Nothing outside the range is wanted. Repeat exactly the lines below from the one with "[Close disclaimer] (667, 2568)" through the one with "gary (573, 405)".

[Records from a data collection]
◆ ◆ ◆ ◆

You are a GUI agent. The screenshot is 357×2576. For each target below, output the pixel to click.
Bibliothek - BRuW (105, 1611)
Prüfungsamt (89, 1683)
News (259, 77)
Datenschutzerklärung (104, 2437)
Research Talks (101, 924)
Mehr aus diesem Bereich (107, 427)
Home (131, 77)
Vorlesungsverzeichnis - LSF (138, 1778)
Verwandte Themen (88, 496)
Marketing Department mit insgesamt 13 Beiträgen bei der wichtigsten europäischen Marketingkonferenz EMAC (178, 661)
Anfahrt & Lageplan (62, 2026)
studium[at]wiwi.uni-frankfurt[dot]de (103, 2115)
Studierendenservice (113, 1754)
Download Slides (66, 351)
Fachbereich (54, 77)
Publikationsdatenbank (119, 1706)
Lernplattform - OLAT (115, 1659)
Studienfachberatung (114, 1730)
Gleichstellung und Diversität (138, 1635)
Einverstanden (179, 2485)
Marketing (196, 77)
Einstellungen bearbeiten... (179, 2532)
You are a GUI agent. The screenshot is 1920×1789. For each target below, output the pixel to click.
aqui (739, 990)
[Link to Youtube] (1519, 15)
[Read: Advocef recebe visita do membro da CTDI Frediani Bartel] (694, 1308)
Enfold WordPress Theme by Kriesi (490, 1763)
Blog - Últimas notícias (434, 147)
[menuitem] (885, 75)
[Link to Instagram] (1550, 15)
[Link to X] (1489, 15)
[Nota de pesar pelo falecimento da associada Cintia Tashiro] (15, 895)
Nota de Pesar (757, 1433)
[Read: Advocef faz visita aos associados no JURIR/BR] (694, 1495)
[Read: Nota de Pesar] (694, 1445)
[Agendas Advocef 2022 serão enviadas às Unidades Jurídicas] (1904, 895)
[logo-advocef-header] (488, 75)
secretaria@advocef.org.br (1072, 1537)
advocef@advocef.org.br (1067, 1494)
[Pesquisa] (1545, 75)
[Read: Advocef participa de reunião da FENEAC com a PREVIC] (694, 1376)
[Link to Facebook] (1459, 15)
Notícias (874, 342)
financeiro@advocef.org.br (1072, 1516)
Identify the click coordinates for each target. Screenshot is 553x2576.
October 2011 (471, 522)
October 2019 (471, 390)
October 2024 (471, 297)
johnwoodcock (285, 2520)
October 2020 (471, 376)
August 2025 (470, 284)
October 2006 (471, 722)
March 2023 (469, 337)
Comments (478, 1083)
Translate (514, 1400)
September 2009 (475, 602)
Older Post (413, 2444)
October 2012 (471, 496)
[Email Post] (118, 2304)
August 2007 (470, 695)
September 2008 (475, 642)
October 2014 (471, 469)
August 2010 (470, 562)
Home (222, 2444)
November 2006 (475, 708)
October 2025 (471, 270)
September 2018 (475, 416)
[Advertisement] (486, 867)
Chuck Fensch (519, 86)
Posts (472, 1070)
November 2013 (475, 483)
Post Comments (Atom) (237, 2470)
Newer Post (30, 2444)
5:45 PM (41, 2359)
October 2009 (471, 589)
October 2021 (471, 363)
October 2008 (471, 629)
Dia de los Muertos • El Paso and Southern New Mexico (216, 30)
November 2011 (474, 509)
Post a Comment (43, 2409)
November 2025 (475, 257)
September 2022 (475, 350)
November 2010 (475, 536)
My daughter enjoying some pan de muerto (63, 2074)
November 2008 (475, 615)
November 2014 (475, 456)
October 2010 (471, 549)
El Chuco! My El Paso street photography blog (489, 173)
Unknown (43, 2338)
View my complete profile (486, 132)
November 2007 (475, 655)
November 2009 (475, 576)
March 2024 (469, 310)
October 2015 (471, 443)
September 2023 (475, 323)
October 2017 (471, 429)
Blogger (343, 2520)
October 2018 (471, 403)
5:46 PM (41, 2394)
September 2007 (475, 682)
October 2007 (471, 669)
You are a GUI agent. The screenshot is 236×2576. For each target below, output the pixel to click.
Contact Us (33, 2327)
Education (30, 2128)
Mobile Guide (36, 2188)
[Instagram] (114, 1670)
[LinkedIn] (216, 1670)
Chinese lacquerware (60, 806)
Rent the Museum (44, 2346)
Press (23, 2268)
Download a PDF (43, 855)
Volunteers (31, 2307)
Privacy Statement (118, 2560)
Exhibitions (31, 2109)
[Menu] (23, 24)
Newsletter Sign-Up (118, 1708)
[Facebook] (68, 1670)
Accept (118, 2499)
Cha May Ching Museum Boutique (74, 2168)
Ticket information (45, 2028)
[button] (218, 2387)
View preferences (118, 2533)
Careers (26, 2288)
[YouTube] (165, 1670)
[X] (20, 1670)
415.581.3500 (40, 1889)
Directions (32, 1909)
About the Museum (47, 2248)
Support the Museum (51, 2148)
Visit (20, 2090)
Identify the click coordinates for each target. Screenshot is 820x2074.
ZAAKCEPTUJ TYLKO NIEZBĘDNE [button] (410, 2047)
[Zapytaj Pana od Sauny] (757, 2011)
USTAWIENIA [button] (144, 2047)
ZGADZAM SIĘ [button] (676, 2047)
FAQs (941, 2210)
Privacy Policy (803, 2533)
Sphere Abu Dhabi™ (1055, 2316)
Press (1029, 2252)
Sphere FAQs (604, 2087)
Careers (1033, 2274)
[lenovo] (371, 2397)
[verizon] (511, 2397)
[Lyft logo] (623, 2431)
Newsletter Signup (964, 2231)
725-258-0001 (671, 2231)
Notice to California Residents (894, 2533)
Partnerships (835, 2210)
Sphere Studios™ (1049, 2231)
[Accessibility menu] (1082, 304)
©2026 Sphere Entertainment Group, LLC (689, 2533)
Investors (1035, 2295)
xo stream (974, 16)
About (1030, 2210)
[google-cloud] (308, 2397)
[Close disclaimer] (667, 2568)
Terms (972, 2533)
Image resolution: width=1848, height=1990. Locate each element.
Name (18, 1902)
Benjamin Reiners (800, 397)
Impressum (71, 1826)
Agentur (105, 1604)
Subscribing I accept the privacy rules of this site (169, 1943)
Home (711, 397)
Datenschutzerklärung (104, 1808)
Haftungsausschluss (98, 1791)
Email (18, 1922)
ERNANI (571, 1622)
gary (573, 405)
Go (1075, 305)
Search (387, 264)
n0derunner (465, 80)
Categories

◆ ◆ ◆ ◆

§ **Exercise response**
[Close disclaimer] (667, 2568)
Terms (972, 2533)
Image resolution: width=1848, height=1990. Locate each element.
Name (18, 1902)
Benjamin Reiners (800, 397)
Impressum (71, 1826)
Agentur (105, 1604)
Subscribing I accept the privacy rules of this site (169, 1943)
Home (711, 397)
Datenschutzerklärung (104, 1808)
Haftungsausschluss (98, 1791)
Email (18, 1922)
ERNANI (571, 1622)
gary (573, 405)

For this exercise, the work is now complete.